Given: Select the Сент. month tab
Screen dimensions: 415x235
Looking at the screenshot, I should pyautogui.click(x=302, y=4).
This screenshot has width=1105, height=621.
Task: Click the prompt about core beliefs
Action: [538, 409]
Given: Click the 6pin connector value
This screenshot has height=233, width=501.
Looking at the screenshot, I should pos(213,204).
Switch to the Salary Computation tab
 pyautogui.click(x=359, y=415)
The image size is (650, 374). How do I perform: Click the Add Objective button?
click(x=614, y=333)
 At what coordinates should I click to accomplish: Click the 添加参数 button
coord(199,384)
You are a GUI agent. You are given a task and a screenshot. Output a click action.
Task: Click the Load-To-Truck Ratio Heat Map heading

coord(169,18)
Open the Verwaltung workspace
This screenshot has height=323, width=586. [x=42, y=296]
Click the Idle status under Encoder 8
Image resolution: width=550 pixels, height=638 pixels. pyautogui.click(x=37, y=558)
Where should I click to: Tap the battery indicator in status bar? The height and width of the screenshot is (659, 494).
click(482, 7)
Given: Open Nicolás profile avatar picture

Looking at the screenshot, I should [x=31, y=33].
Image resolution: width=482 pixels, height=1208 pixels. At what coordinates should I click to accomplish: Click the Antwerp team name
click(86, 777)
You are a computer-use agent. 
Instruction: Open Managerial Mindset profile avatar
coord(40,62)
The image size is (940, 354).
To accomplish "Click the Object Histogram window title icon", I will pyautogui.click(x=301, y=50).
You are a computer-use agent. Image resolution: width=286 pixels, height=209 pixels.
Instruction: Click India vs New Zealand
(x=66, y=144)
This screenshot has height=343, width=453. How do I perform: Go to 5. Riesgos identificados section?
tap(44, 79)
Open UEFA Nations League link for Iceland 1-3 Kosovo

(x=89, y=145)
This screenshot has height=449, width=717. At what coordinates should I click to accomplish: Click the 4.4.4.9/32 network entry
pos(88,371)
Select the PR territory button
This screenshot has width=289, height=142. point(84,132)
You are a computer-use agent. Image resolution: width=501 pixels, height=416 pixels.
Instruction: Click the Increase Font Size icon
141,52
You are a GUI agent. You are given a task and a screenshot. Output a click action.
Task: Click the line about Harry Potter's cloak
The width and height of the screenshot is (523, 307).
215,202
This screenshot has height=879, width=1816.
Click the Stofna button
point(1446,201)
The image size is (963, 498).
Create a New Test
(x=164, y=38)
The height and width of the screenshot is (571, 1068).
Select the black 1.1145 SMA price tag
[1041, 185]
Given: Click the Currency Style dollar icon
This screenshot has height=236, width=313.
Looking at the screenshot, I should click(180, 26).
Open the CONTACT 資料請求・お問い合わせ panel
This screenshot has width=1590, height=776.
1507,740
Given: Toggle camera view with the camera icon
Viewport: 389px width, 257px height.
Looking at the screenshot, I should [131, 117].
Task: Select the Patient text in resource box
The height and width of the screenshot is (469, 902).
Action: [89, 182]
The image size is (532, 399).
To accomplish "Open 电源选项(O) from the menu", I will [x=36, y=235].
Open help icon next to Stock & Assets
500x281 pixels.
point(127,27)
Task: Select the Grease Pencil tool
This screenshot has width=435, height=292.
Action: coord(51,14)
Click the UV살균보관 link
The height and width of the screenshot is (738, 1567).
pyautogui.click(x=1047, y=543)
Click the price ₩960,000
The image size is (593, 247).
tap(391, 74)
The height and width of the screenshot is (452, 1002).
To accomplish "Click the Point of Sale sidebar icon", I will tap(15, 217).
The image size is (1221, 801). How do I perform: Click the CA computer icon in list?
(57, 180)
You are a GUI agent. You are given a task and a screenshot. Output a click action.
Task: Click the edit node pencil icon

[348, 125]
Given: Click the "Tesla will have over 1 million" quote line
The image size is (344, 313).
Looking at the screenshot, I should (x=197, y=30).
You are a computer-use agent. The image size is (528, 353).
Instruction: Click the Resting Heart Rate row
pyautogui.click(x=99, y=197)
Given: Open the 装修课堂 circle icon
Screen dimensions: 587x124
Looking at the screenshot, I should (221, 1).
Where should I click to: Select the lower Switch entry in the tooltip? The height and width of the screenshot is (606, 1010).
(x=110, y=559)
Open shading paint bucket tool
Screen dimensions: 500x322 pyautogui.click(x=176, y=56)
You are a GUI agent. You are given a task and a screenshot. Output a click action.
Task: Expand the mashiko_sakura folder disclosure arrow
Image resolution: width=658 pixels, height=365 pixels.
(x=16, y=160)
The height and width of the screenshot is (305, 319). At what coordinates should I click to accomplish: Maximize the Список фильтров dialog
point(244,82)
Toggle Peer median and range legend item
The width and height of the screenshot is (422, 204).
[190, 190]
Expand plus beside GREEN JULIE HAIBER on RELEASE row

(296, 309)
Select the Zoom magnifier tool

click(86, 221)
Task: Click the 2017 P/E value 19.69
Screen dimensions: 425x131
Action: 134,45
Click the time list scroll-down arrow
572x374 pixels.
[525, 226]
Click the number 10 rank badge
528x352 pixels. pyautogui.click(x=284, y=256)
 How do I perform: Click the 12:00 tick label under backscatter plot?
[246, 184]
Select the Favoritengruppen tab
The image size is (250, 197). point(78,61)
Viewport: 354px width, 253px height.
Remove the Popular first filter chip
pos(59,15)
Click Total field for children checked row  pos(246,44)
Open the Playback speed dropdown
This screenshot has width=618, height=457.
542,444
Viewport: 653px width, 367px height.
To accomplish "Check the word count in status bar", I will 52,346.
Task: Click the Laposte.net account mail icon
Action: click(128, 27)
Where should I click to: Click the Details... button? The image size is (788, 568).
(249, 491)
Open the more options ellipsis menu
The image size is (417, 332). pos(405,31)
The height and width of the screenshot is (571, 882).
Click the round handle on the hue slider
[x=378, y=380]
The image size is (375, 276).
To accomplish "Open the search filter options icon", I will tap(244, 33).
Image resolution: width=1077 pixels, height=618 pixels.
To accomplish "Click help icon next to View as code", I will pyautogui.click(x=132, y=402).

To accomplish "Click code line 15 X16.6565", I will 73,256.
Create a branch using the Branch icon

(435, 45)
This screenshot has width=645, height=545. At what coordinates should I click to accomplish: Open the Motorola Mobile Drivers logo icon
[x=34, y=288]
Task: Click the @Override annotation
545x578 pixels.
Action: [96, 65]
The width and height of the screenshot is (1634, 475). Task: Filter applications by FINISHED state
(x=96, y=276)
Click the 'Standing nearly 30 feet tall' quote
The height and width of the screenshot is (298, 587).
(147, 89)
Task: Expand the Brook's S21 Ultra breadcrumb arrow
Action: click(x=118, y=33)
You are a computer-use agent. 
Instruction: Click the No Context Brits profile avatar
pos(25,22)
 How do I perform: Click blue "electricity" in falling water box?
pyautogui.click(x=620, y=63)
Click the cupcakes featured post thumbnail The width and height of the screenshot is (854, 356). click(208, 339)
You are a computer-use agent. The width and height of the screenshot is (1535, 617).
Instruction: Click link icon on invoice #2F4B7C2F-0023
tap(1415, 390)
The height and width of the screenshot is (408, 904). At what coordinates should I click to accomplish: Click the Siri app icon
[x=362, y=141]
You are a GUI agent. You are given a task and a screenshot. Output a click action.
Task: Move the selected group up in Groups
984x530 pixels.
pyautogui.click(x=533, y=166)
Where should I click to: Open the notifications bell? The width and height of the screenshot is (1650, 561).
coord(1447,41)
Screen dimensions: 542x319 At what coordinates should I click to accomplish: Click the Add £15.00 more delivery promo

> [WHAT IS NEEDED]: Would you please give all of the entries above once more, exactly as they are?

> [WRITTEN SOLUTION]:
Given: Select the Сент. month tab
Screen dimensions: 415x235
Looking at the screenshot, I should pyautogui.click(x=302, y=4).
This screenshot has width=1105, height=621.
Task: Click the prompt about core beliefs
Action: [538, 409]
Given: Click the 6pin connector value
This screenshot has height=233, width=501.
Looking at the screenshot, I should pos(213,204).
Switch to the Salary Computation tab
 pyautogui.click(x=359, y=415)
The image size is (650, 374). How do I perform: Click the Add Objective button?
click(x=614, y=333)
 At what coordinates should I click to accomplish: Click the 添加参数 button
coord(199,384)
You are a GUI agent. You are given a task and a screenshot. Output a click action.
Task: Click the Load-To-Truck Ratio Heat Map heading

coord(169,18)
Open the Verwaltung workspace
This screenshot has height=323, width=586. [x=42, y=296]
Click the Idle status under Encoder 8
Image resolution: width=550 pixels, height=638 pixels. pyautogui.click(x=37, y=558)
Where should I click to: Tap the battery indicator in status bar? The height and width of the screenshot is (659, 494).
click(482, 7)
Given: Open Nicolás profile avatar picture

Looking at the screenshot, I should [x=31, y=33].
Image resolution: width=482 pixels, height=1208 pixels. At what coordinates should I click to accomplish: Click the Antwerp team name
click(86, 777)
You are a computer-use agent. 
Instruction: Open Managerial Mindset profile avatar
coord(40,62)
The image size is (940, 354).
To accomplish "Click the Object Histogram window title icon", I will pyautogui.click(x=301, y=50).
You are a computer-use agent. Image resolution: width=286 pixels, height=209 pixels.
Instruction: Click India vs New Zealand
(x=66, y=144)
This screenshot has height=343, width=453. How do I perform: Go to 5. Riesgos identificados section?
tap(44, 79)
Open UEFA Nations League link for Iceland 1-3 Kosovo

(x=89, y=145)
This screenshot has height=449, width=717. At what coordinates should I click to accomplish: Click the 4.4.4.9/32 network entry
pos(88,371)
Select the PR territory button
This screenshot has width=289, height=142. point(84,132)
You are a computer-use agent. Image resolution: width=501 pixels, height=416 pixels.
Instruction: Click the Increase Font Size icon
141,52
You are a GUI agent. You are given a task and a screenshot. Output a click action.
Task: Click the line about Harry Potter's cloak
The width and height of the screenshot is (523, 307).
215,202
This screenshot has height=879, width=1816.
Click the Stofna button
point(1446,201)
The image size is (963, 498).
Create a New Test
(x=164, y=38)
The height and width of the screenshot is (571, 1068).
Select the black 1.1145 SMA price tag
[1041, 185]
Given: Click the Currency Style dollar icon
This screenshot has height=236, width=313.
Looking at the screenshot, I should click(180, 26).
Open the CONTACT 資料請求・お問い合わせ panel
This screenshot has width=1590, height=776.
1507,740
Given: Toggle camera view with the camera icon
Viewport: 389px width, 257px height.
Looking at the screenshot, I should [131, 117].
Task: Select the Patient text in resource box
The height and width of the screenshot is (469, 902).
Action: [89, 182]
The image size is (532, 399).
To accomplish "Open 电源选项(O) from the menu", I will [x=36, y=235].
Open help icon next to Stock & Assets
500x281 pixels.
point(127,27)
Task: Select the Grease Pencil tool
This screenshot has width=435, height=292.
Action: coord(51,14)
Click the UV살균보관 link
The height and width of the screenshot is (738, 1567).
pyautogui.click(x=1047, y=543)
Click the price ₩960,000
The image size is (593, 247).
tap(391, 74)
The height and width of the screenshot is (452, 1002).
To accomplish "Click the Point of Sale sidebar icon", I will tap(15, 217).
The image size is (1221, 801). How do I perform: Click the CA computer icon in list?
(57, 180)
You are a GUI agent. You are given a task and a screenshot. Output a click action.
Task: Click the edit node pencil icon

[348, 125]
Given: Click the "Tesla will have over 1 million" quote line
The image size is (344, 313).
Looking at the screenshot, I should (x=197, y=30).
You are a computer-use agent. The image size is (528, 353).
Instruction: Click the Resting Heart Rate row
pyautogui.click(x=99, y=197)
Given: Open the 装修课堂 circle icon
Screen dimensions: 587x124
Looking at the screenshot, I should (221, 1).
Where should I click to: Select the lower Switch entry in the tooltip? The height and width of the screenshot is (606, 1010).
(x=110, y=559)
Open shading paint bucket tool
Screen dimensions: 500x322 pyautogui.click(x=176, y=56)
You are a GUI agent. You are given a task and a screenshot. Output a click action.
Task: Expand the mashiko_sakura folder disclosure arrow
Image resolution: width=658 pixels, height=365 pixels.
(x=16, y=160)
The height and width of the screenshot is (305, 319). At what coordinates should I click to accomplish: Maximize the Список фильтров dialog
point(244,82)
Toggle Peer median and range legend item
The width and height of the screenshot is (422, 204).
[190, 190]
Expand plus beside GREEN JULIE HAIBER on RELEASE row

(296, 309)
Select the Zoom magnifier tool

click(86, 221)
Task: Click the 2017 P/E value 19.69
Screen dimensions: 425x131
Action: 134,45
Click the time list scroll-down arrow
572x374 pixels.
[525, 226]
Click the number 10 rank badge
528x352 pixels. pyautogui.click(x=284, y=256)
 How do I perform: Click the 12:00 tick label under backscatter plot?
[246, 184]
Select the Favoritengruppen tab
The image size is (250, 197). point(78,61)
Viewport: 354px width, 253px height.
Remove the Popular first filter chip
pos(59,15)
Click Total field for children checked row  pos(246,44)
Open the Playback speed dropdown
This screenshot has width=618, height=457.
542,444
Viewport: 653px width, 367px height.
To accomplish "Check the word count in status bar", I will 52,346.
Task: Click the Laposte.net account mail icon
Action: click(128, 27)
Where should I click to: Click the Details... button? The image size is (788, 568).
(249, 491)
Open the more options ellipsis menu
The image size is (417, 332). pos(405,31)
The height and width of the screenshot is (571, 882).
Click the round handle on the hue slider
[x=378, y=380]
The image size is (375, 276).
To accomplish "Open the search filter options icon", I will tap(244, 33).
Image resolution: width=1077 pixels, height=618 pixels.
To accomplish "Click help icon next to View as code", I will pyautogui.click(x=132, y=402).

To accomplish "Click code line 15 X16.6565", I will 73,256.
Create a branch using the Branch icon

(435, 45)
This screenshot has width=645, height=545. At what coordinates should I click to accomplish: Open the Motorola Mobile Drivers logo icon
[x=34, y=288]
Task: Click the @Override annotation
545x578 pixels.
Action: [96, 65]
The width and height of the screenshot is (1634, 475). Task: Filter applications by FINISHED state
(x=96, y=276)
Click the 'Standing nearly 30 feet tall' quote
The height and width of the screenshot is (298, 587).
(147, 89)
Task: Expand the Brook's S21 Ultra breadcrumb arrow
Action: click(x=118, y=33)
You are a computer-use agent. 
Instruction: Click the No Context Brits profile avatar
pos(25,22)
 How do I perform: Click blue "electricity" in falling water box?
pyautogui.click(x=620, y=63)
Click the cupcakes featured post thumbnail The width and height of the screenshot is (854, 356). click(208, 339)
You are a computer-use agent. The width and height of the screenshot is (1535, 617).
Instruction: Click link icon on invoice #2F4B7C2F-0023
tap(1415, 390)
The height and width of the screenshot is (408, 904). At what coordinates should I click to accomplish: Click the Siri app icon
[x=362, y=141]
You are a GUI agent. You are given a task and a screenshot. Output a click action.
Task: Move the selected group up in Groups
984x530 pixels.
pyautogui.click(x=533, y=166)
Where should I click to: Open the notifications bell? The width and height of the screenshot is (1650, 561).
coord(1447,41)
Screen dimensions: 542x319 At what coordinates should I click to accomplish: Click the Add £15.00 more delivery promo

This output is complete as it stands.